Figure 16.6: pdf of \(T\)

We want to find the probability our combined time is less than 40 minutes, \(\mbox{P}(T_1 + T_2 < 40)\). We will solve this in steps in this problem. We are going to use a computational method because the mathematics is long and algebra intensive. You are welcome to try a mathematical solution if you like but we will not provide a mathematical solution.

  1. Use the integrate() function to confirm this is a valid pdf.

  2. Find the cdf of \(T\) mathematically.

  3. To use the cdf to simulate random variables from this distribution, we need the inverse of the cdf which means we have to solve a quadratic equation.
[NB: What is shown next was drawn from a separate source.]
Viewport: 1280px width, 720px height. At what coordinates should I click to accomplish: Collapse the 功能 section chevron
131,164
We can do this mathematically or just use the function uniroot(). So first, we will make sure we understand how to use uniroot().
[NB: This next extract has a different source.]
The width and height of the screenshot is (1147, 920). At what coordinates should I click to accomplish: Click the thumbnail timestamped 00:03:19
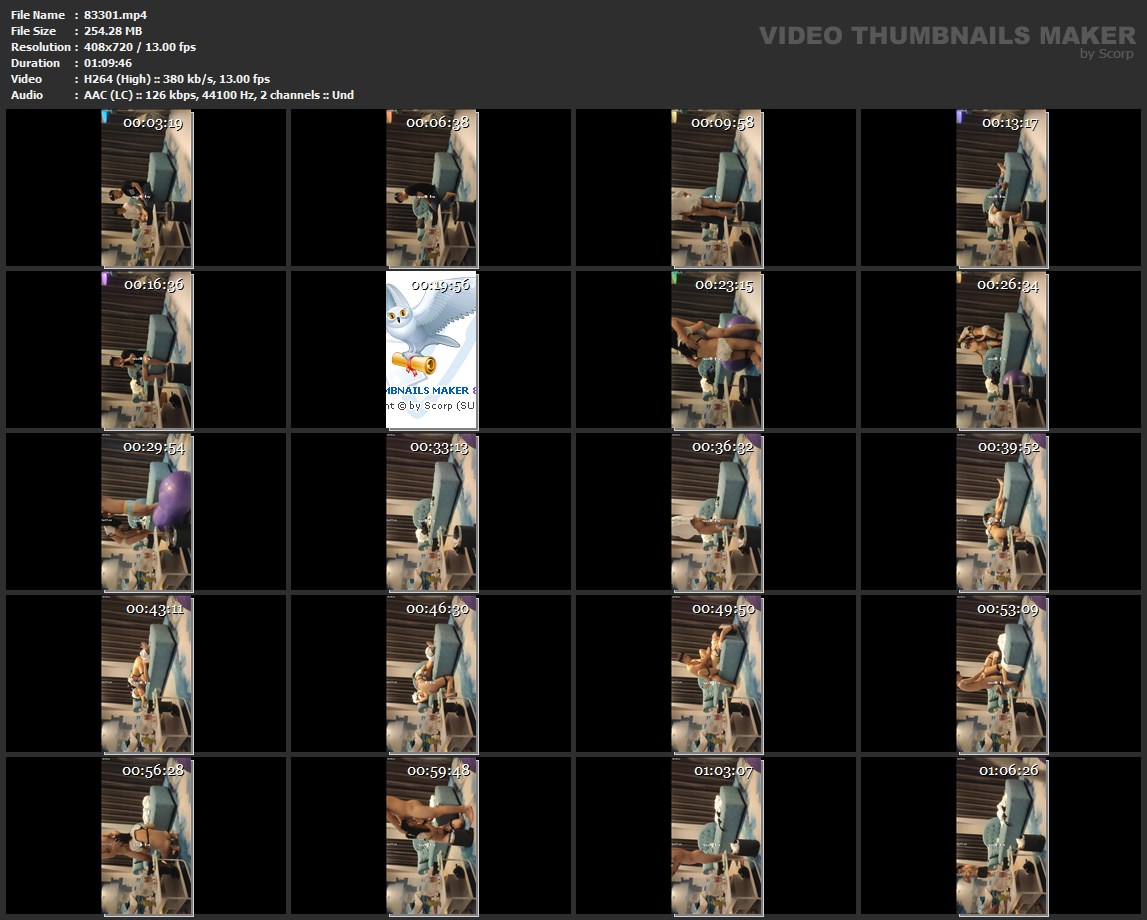147,188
As a check, we know the median of the distribution is approximately 15.857. Here is code to show that 15.857 is approximately the median. We are integrating the pdf from 10 to 15.857 to confirm that this is 0.5.
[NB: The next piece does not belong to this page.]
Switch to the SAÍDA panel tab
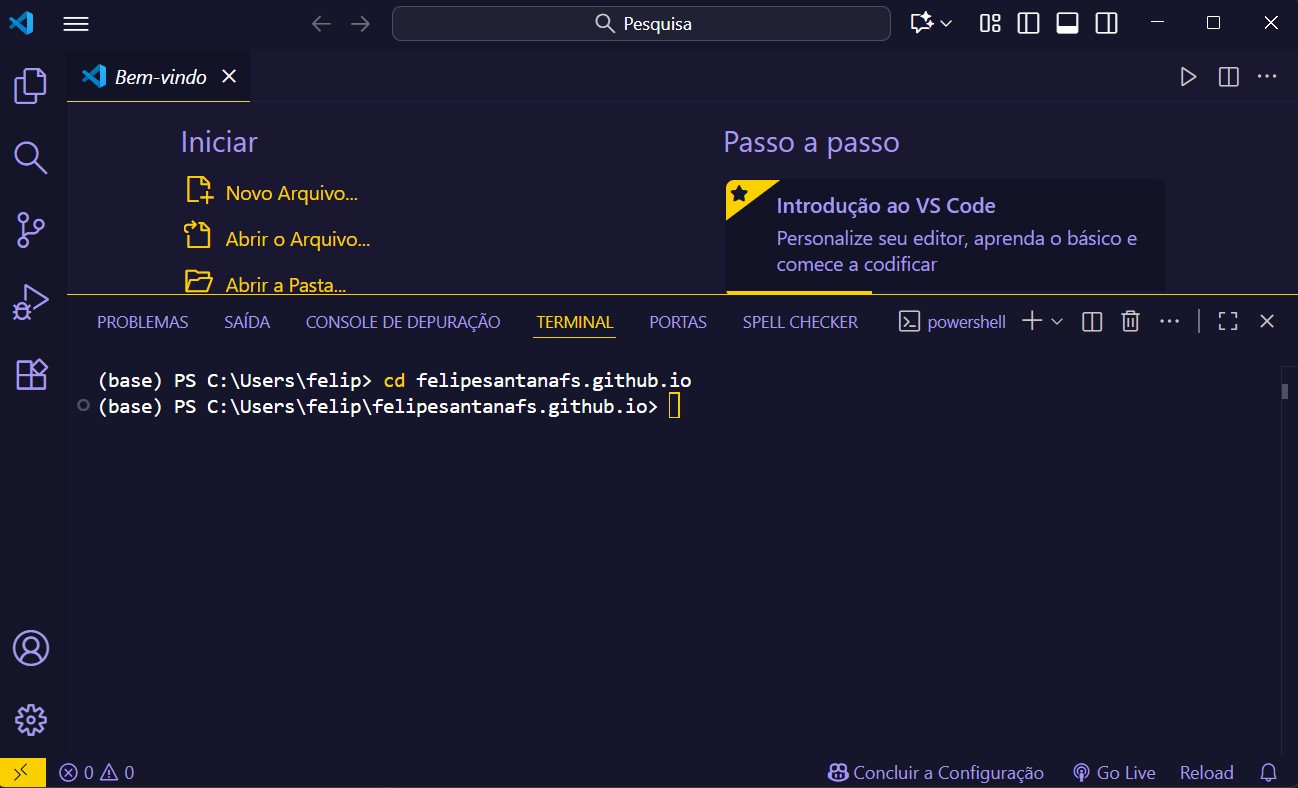The image size is (1298, 788). (246, 321)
integrate(function(x)-x/200+3/20,10,15.857)
## 0.4999389 with absolute error < 5.6e-15

Use uniroot() and your cdf to confirm that 15.857 is the median.

  1. We will create a function to take a random uniform variable on the interval \([0,1]\) and return a value of our random variable, \(T\), exercise time. We can then use this function to simulate each of the exercise times and then create a new random variable that is the sum. Complete the R code and check that it returns the median.
T <- function(y){
  uniroot(function(x)"YOUR CDF HERE as a function of x"-y,c(10,30))$root
}

We made it a function of \(y\) since we are using \(x\) in our cdf. There are two function calls here, can you see why?

  1. Vectorize the function you just created using the Vectorize() function. Check that it is vectorized by entering c(.5,.75) into the function. You should get 15.85786 20.00000 as an output.

  2. We are ready. Let’s create a data frame with 10000 simulation for our time and another 10000 for our teammates. Remember to set a seed. At this point it may be hard to remember what we have done. The function we created takes as input a vector of random number from a uniform distribution and then applies the inverse cdf to generate a random sample from our given pdf.

  3. Do a numerical summary of the data and plot a density plot of your exercise times to give us confidence that we simulated the process correctly.

  4. Create the new variable that is the sum of the two exercise time and then find the probability that the sum is less than 40.